## Work required:
The required result is the number of lines below that hold the word "chart", stated without anything else.

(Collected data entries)
▼

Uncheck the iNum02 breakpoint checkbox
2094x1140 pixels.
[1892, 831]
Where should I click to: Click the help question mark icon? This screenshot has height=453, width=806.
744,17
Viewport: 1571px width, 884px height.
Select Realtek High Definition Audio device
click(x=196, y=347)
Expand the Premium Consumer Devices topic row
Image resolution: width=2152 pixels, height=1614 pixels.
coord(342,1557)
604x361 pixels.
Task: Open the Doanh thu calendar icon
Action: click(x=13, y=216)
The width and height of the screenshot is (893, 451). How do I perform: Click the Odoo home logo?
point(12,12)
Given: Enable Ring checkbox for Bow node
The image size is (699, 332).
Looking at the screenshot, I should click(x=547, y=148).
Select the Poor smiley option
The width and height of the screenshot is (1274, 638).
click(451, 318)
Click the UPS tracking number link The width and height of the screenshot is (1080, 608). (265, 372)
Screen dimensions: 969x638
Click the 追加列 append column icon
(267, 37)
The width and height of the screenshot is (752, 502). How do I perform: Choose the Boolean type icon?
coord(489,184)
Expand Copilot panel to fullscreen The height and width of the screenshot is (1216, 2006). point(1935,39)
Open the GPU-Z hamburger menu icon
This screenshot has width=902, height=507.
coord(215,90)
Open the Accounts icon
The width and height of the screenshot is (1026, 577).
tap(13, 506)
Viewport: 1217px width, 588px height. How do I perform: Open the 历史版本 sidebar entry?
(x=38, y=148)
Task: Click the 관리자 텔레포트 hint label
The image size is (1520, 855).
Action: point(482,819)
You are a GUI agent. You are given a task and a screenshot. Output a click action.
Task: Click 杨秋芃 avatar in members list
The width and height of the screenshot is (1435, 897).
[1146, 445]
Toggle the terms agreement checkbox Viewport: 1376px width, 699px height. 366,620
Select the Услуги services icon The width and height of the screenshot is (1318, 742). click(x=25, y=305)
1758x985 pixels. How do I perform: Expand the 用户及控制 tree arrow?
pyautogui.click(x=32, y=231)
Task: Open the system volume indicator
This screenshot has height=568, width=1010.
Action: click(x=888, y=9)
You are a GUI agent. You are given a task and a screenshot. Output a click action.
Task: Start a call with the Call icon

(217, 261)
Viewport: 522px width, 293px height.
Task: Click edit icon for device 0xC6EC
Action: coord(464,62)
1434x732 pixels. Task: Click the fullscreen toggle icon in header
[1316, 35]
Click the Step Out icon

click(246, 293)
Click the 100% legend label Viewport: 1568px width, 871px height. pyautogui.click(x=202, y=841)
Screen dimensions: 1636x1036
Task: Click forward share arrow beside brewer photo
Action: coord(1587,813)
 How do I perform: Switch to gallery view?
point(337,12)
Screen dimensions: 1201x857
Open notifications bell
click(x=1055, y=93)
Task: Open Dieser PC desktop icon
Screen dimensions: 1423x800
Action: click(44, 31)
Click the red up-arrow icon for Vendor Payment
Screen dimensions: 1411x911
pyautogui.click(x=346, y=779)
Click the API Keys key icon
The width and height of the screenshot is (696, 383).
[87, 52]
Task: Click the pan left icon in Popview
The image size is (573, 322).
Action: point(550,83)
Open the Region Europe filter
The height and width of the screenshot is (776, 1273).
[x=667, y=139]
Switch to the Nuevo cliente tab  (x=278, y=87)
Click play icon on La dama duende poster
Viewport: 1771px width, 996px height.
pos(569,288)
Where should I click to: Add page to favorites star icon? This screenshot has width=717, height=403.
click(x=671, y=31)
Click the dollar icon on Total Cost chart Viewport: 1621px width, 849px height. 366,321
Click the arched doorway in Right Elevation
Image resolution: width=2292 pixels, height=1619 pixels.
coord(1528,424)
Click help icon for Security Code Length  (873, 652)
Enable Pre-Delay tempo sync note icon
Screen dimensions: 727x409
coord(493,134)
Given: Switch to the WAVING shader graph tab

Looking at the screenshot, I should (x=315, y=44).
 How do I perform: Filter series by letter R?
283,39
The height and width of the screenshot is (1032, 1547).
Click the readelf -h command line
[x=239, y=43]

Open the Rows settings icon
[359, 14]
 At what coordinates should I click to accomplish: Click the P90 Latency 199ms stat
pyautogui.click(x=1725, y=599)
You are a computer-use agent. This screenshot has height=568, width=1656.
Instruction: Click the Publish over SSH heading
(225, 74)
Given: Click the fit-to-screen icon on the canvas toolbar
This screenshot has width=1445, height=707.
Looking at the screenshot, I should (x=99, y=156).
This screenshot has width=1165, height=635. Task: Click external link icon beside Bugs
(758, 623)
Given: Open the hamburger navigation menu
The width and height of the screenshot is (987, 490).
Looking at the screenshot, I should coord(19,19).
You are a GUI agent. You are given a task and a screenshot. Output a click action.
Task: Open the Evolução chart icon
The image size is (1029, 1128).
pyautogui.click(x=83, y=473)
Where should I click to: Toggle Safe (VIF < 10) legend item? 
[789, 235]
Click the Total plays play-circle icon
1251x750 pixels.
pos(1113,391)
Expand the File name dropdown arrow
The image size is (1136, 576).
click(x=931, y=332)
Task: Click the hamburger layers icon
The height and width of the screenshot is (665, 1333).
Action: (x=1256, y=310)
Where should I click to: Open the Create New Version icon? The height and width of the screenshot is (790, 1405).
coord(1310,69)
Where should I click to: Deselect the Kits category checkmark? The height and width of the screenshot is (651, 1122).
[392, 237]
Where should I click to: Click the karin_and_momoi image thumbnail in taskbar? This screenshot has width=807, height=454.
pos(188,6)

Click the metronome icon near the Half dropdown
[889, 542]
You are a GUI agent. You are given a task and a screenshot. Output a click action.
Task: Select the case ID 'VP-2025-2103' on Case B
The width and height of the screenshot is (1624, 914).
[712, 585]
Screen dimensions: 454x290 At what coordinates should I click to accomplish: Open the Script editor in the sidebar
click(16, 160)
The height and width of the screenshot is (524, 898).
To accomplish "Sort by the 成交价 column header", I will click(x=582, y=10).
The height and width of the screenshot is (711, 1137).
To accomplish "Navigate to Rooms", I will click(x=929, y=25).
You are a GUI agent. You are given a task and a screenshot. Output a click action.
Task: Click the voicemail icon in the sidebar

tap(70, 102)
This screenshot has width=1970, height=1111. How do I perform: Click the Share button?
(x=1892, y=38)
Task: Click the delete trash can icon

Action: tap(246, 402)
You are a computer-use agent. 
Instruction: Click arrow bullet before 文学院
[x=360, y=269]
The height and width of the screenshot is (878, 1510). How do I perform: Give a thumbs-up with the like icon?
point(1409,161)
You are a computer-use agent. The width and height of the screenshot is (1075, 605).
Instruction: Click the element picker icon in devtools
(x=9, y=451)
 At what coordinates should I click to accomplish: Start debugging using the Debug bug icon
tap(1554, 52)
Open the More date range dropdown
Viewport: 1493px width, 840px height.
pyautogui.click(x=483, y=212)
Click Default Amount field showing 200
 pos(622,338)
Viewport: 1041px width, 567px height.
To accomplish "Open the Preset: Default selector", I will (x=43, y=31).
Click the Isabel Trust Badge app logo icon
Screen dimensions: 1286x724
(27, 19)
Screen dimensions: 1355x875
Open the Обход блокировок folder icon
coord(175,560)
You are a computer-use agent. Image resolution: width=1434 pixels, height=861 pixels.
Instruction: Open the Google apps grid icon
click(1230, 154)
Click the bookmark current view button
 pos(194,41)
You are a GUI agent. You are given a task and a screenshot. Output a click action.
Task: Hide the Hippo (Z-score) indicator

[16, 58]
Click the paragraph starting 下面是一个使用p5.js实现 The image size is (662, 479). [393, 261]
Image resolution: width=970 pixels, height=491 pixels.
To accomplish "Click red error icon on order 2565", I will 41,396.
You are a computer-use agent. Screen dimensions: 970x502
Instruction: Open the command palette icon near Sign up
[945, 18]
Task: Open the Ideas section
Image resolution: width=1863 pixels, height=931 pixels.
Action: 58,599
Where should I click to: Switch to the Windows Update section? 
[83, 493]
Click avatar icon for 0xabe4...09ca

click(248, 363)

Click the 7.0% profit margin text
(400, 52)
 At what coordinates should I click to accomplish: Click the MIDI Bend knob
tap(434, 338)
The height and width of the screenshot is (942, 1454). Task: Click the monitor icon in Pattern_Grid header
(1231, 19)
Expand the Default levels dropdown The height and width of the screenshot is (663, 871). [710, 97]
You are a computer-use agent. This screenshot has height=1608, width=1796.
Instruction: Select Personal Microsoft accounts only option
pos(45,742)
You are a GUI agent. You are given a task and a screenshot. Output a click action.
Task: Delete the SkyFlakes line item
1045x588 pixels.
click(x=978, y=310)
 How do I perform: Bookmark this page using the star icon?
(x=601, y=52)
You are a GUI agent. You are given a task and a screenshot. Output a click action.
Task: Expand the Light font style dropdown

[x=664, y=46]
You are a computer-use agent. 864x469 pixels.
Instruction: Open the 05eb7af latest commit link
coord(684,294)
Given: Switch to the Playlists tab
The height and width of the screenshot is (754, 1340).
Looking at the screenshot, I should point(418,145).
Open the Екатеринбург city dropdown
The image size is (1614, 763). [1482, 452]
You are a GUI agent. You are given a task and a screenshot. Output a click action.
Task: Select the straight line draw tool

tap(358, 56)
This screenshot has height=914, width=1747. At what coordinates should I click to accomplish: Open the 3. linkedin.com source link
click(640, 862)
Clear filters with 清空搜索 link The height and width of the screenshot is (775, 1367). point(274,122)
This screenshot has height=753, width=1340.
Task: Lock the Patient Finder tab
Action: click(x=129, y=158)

▲

## Answer to this exercise:
2